→ **Instruction**
Reproduce only the stretch from the start of these lines through the line containing "(x=648, y=233)", swapping "superscript" for "subscript" and leaving everything else unchanged.

→ **Stored rows**
□ □ □
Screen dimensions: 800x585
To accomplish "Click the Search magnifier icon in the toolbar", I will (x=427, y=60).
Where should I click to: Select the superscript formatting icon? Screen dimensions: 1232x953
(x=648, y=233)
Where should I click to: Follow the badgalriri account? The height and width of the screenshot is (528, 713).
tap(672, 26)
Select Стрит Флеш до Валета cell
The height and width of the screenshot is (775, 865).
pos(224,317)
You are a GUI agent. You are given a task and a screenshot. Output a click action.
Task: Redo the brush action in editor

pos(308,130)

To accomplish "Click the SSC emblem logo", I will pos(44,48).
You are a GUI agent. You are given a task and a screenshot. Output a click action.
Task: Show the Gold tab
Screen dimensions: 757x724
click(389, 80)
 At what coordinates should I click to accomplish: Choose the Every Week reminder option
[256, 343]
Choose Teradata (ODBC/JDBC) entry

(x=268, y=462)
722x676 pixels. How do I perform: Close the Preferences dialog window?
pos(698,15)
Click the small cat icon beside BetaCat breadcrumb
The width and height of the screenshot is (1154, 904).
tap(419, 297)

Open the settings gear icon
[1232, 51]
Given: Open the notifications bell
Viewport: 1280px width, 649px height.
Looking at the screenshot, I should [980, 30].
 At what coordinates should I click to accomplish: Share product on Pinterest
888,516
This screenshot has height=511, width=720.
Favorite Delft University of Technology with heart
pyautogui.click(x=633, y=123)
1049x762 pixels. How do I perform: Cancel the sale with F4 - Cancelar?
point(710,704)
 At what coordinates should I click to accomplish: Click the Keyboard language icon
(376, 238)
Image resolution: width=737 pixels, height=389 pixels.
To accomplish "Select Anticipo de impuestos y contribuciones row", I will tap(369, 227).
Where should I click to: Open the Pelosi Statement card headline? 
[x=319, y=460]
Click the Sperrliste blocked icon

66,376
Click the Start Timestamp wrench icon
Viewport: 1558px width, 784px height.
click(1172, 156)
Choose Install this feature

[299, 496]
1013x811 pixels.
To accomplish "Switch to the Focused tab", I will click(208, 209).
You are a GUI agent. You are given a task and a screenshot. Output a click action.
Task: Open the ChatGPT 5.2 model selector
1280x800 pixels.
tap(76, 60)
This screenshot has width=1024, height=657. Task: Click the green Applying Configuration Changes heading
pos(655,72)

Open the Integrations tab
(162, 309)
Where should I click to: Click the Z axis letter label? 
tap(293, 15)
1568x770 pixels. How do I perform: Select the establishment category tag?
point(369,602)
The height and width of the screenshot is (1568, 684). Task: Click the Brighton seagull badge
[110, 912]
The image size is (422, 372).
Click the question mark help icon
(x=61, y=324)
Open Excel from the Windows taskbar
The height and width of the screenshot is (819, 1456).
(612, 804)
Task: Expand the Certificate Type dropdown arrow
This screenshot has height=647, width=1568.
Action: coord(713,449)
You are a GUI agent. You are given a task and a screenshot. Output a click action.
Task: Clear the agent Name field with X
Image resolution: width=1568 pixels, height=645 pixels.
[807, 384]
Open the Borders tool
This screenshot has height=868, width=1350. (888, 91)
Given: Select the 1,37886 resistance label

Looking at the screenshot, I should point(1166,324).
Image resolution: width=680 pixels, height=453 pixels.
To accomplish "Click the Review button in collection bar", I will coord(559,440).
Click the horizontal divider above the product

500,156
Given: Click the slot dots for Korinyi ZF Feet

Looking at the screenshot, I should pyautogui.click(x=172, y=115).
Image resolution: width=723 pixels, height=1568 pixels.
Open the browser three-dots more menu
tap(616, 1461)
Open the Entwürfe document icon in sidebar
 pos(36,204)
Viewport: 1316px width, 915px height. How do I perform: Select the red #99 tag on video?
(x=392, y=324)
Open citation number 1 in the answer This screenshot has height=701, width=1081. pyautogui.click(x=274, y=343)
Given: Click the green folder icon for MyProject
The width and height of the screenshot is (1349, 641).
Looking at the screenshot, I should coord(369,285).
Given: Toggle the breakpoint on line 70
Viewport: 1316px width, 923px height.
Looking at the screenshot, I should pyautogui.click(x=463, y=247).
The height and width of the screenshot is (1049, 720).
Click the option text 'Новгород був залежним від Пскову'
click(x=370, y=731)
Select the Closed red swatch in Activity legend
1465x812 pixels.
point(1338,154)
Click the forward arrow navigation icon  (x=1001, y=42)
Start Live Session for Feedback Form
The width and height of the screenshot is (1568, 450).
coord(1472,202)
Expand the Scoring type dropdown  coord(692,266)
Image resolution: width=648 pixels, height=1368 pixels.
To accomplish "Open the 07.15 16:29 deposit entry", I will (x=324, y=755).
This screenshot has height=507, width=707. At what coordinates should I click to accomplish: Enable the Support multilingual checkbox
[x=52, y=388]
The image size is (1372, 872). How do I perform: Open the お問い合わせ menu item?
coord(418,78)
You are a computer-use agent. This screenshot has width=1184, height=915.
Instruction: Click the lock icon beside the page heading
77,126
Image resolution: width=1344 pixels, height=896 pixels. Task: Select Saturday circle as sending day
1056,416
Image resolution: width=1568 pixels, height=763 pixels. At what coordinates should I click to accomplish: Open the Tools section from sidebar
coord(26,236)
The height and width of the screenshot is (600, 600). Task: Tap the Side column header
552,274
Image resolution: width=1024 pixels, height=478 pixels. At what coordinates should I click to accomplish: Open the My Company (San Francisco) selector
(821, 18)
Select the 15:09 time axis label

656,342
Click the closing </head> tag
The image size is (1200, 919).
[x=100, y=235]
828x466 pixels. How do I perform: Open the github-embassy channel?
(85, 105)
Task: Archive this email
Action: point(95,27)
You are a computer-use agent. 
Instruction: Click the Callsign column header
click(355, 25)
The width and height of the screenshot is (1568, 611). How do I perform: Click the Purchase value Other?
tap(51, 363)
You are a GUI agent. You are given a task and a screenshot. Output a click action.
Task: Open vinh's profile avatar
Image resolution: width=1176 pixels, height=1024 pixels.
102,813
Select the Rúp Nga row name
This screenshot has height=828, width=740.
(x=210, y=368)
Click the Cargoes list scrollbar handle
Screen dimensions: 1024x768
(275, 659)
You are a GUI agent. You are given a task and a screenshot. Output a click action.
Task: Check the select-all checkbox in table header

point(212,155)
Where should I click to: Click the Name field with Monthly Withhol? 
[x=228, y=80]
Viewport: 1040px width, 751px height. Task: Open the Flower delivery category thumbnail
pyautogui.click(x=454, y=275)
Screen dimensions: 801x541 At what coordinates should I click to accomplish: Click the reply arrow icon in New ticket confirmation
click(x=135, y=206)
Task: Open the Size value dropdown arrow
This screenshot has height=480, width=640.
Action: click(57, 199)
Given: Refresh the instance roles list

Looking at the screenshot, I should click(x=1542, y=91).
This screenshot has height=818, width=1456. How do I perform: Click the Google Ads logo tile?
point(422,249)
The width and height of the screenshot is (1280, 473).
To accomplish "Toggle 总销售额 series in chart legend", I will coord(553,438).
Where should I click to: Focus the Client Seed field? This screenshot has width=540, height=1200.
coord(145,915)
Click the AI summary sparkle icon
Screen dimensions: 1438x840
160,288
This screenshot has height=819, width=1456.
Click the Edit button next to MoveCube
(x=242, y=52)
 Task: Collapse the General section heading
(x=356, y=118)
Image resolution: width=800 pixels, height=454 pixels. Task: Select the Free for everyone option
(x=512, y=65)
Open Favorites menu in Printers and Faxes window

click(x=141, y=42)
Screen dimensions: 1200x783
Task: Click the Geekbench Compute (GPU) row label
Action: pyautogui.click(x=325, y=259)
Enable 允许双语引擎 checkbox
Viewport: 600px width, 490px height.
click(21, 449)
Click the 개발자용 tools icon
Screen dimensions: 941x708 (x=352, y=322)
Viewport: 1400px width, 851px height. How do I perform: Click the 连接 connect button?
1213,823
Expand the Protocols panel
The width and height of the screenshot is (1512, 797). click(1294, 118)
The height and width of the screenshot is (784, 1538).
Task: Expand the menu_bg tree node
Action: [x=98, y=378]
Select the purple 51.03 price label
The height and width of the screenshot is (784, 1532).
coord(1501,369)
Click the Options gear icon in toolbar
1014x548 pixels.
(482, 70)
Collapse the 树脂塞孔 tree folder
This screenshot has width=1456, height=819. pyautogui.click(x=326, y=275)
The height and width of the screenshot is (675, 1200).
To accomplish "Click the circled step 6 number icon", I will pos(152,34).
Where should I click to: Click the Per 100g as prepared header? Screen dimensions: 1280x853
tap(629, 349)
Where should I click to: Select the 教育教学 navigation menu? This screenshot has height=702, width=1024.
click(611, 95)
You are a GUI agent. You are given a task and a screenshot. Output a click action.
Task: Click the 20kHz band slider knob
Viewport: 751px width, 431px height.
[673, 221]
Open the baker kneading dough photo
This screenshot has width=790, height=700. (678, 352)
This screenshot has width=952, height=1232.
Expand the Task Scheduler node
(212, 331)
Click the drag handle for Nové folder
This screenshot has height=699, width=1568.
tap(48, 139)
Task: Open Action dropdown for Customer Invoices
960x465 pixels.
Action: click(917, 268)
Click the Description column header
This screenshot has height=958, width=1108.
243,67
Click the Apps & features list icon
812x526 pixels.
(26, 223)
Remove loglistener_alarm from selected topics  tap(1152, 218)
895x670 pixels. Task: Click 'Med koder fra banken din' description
□ □ □
→ **The result**
Screen dimensions: 800x585
To accomplish "Click the Search magnifier icon in the toolbar", I will (x=427, y=60).
Where should I click to: Select the subscript formatting icon? Screen dimensions: 1232x953
(x=648, y=233)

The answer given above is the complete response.